東北の民俗芸能とアミナコレクション【創業記念】

本日12月15日は、アミナコレクションが卸専門業者として巡回サービスを開始した日、つまり創業記念日になります!

アミナコレクションは、エスニックから日本、ハワイやヨーロッパなど様々な地域の<フォークロア>をテーマに事業を展開しています。
本記事では、アミナコレクションの創業者であるBOSSの魂の原点について綴っていきます。

アミナコレクションにとっての、東北の民俗芸能の位置づけについてもご紹介しております。
ぜひ最後までご覧になってください。

民俗文化を、商売を通して伝えたい

私が物心ついた頃にはアミナコレクションはその活動を始めていた。
自宅の車は営業車を兼ねていたのだが、アミナコレクションの会社ロゴと理念「TO WALK WITH THE SUN」がプリントされ、車内はいつもインド香の匂いが染みていた。自宅の一部も倉庫になっていて、インドを中心に舶来の民芸が身近にあったものだ。

アミナコレクション創業記念コラム

同時に子供の頃、朝、笛の囃子で目覚めることがよくあった。母が東北の民俗芸能を学んでいたため、その練習や復習を自宅でしていたのだ。
手を引かれて、民俗芸能を見に連れて行かれたことも多々あった。男三兄弟で剣舞を教えられ、衣装を着て舞台に立ったこともある。
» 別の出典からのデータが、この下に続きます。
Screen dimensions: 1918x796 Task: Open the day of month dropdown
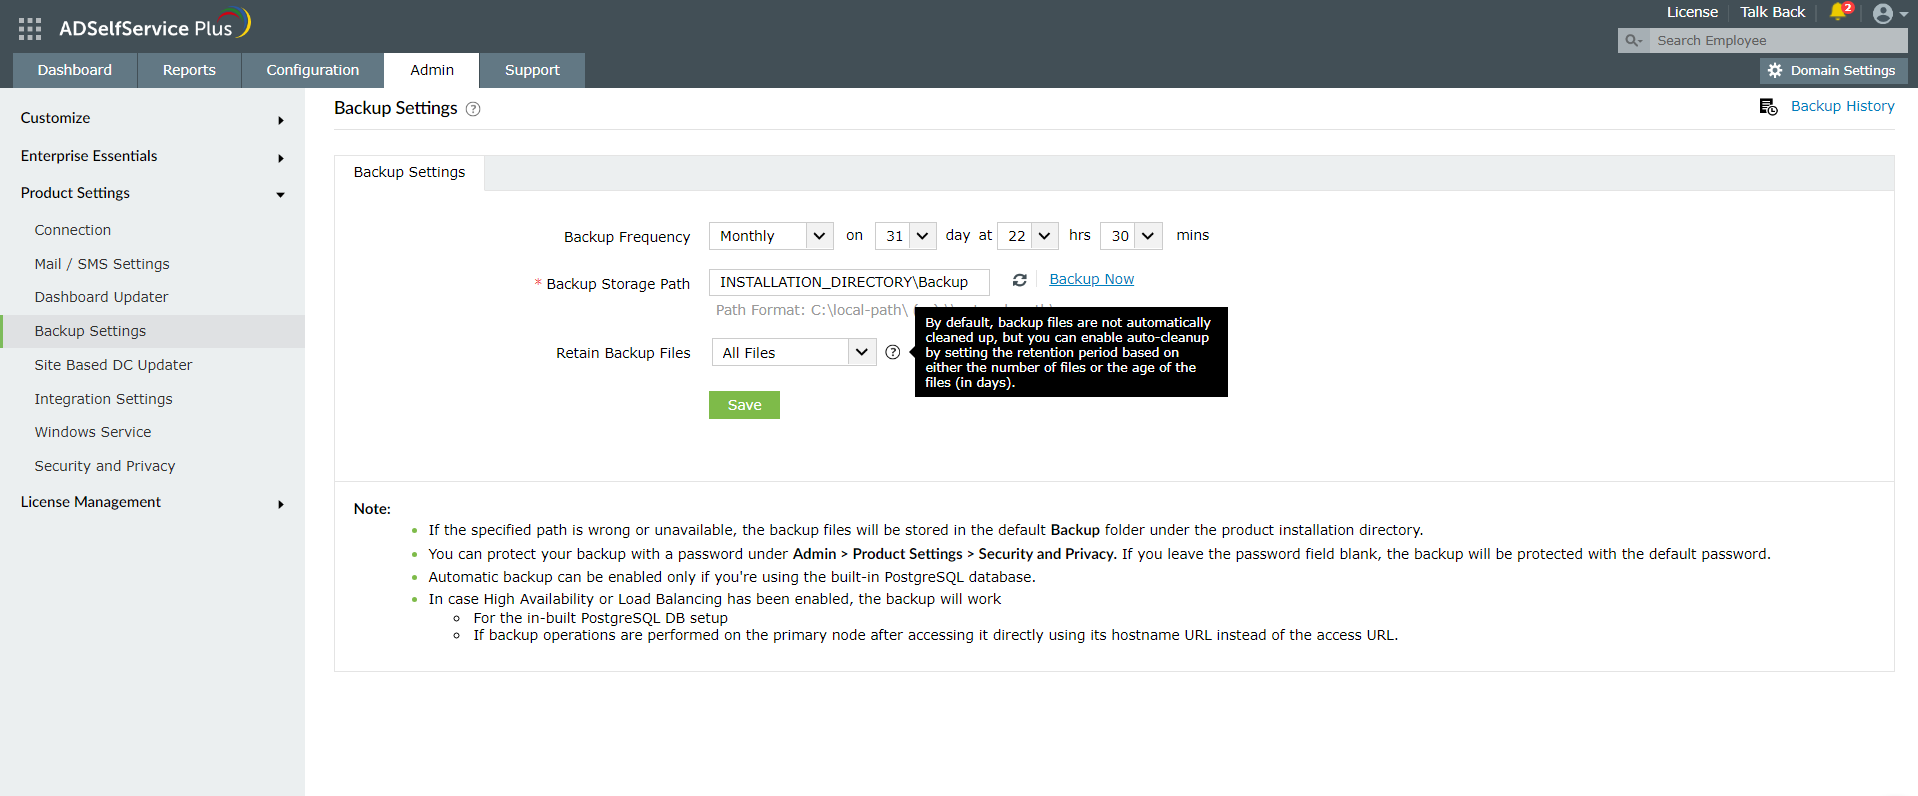coord(905,236)
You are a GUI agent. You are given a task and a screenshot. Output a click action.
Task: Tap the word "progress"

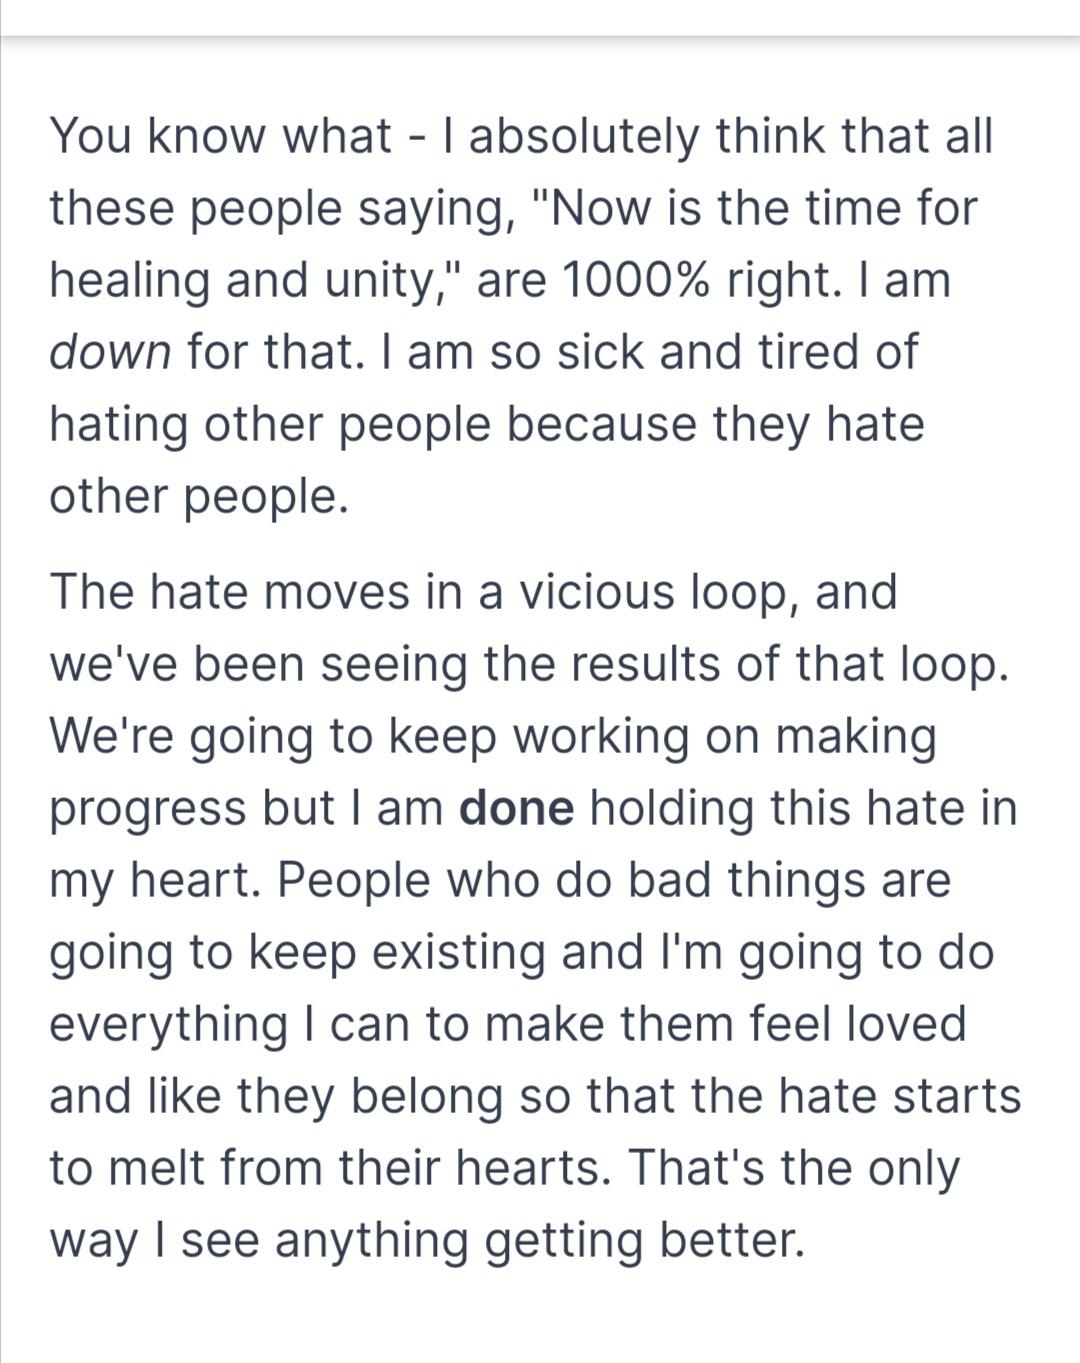pyautogui.click(x=148, y=810)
父が「民俗文化を商売を通して伝えたい」としてアミナコレクションを創業したのだが、そもそも父を民俗文化に傾倒させたのは東北の民俗芸能なのである。
高校生の時に東北を訪れた際に、鬼剣舞や鹿踊りといった民俗芸能に出会い、人生が変わるほどの衝撃を受けた、と語っている。大学時代に創作舞踊ダンス部で父と知り合った母は、ダンスを追求する先に父の影響もあって東北の民俗芸能に辿り着いた。

いったい東北の民俗芸能の何が2人を惹きつけたのだろうか?

アミナコレクション創業記念コラム
アミナコレクション創業記念コラム
陸前高田市にて、東北の民俗芸能である鬼剣舞や鹿踊りなどに出会った

芸能の庭、シルクロード舞踏館

アミナコレクションは今でこそ多業態化し、全国に展開しているが、創業から約25年の2002年まで、その歴史の半分以上はほぼ横浜中華街での店舗展開と卸でお客様との関係性や社風を作り上げていった。
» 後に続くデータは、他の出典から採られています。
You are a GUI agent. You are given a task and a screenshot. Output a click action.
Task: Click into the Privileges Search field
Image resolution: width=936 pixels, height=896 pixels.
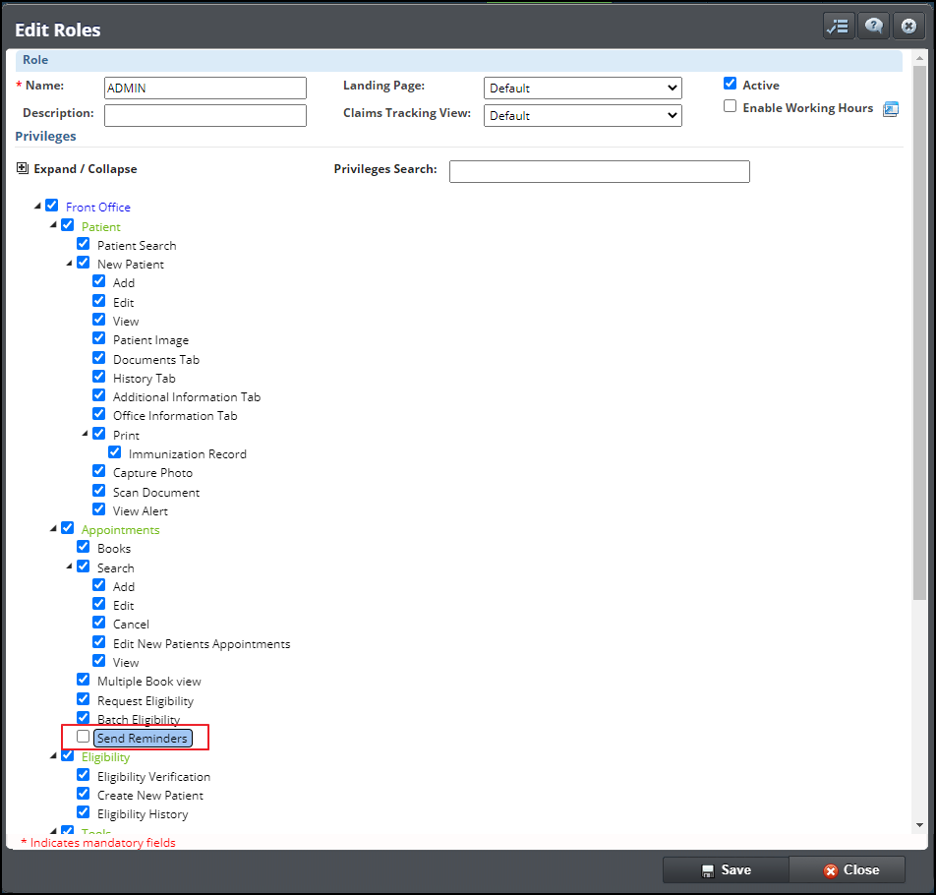599,171
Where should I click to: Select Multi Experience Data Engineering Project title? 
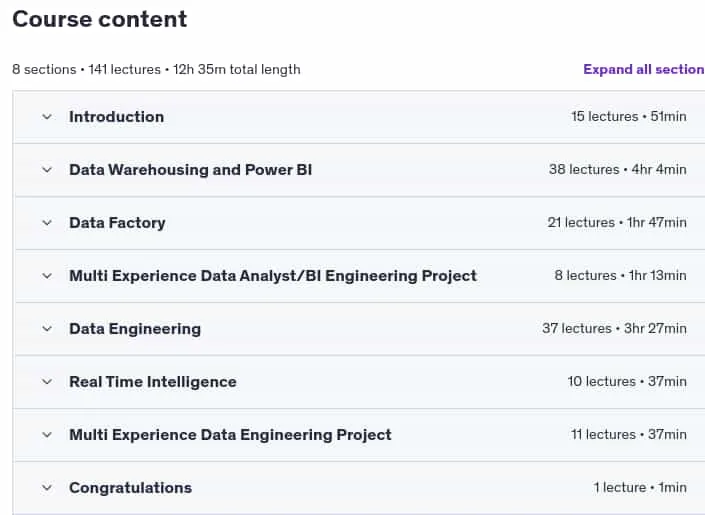[230, 435]
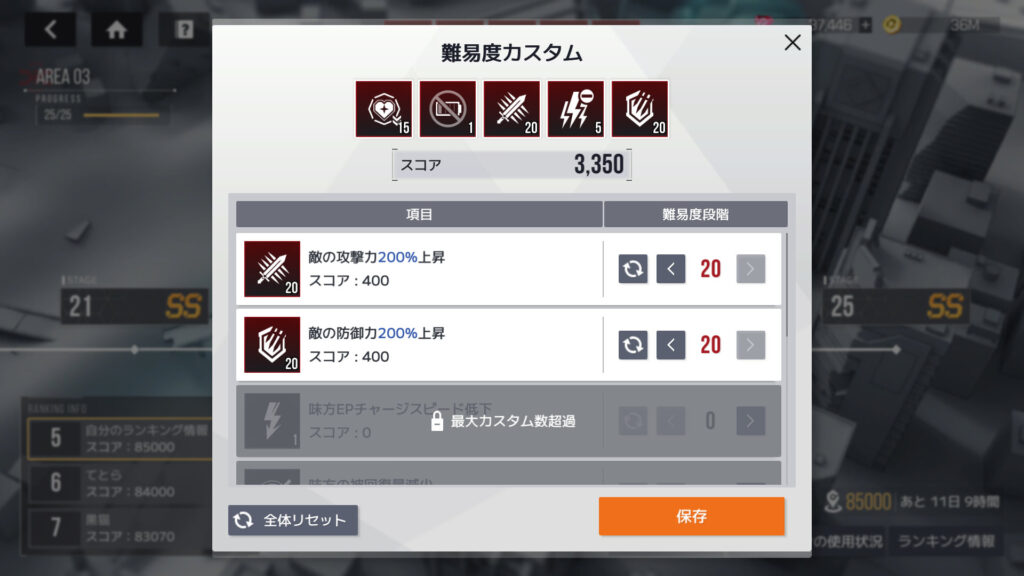The image size is (1024, 576).
Task: Open the ランキング情報 tab
Action: click(946, 541)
その横浜中華街にはシルクロード舞踏館というイベントスペースがある。
第二次オイルショックによる不安定な商売環境の中、意を決してシルクロード舞踏館を立ち上げた、という。
民俗芸能をはじめ、身体に宿る文化、心身不二を発信する場とし、季刊誌の発行もはじめた。まだ店舗が2店舗で小規模、かつ、不況時で商売もままならぬときのこと。会社の魂に関わる重大な位置付けだからこそ、そして自分を奮い立たせるために決断した、と父は語っていた。

アミナコレクション創業記念コラム
その当時のシルクロード舞踏館

創業初期、父は事業の立ち上げを。そして民俗芸能の相棒である母は父の事業をサポートしながらシルクロード舞踏館館長として、二人三脚で築いていった。
当時シルクロード舞踏館は1階建てガラス張りで、本社もあったチャイハネ1号店の目の前。
会社と芸能は一つのものとして会社の礎が作られていった。

ファッションライブと民俗芸能の融合

ところが事業が成長し、中華街の中で6店舗と増え卸も拡大して従業員の数が増えると、意図が伝わらず「なぜエスニックの会社で、日本の民俗芸能をやっているのだろう?」という従業員も増え、なんとなく社長の趣味程度の捉え方をする社員も増えていたのである。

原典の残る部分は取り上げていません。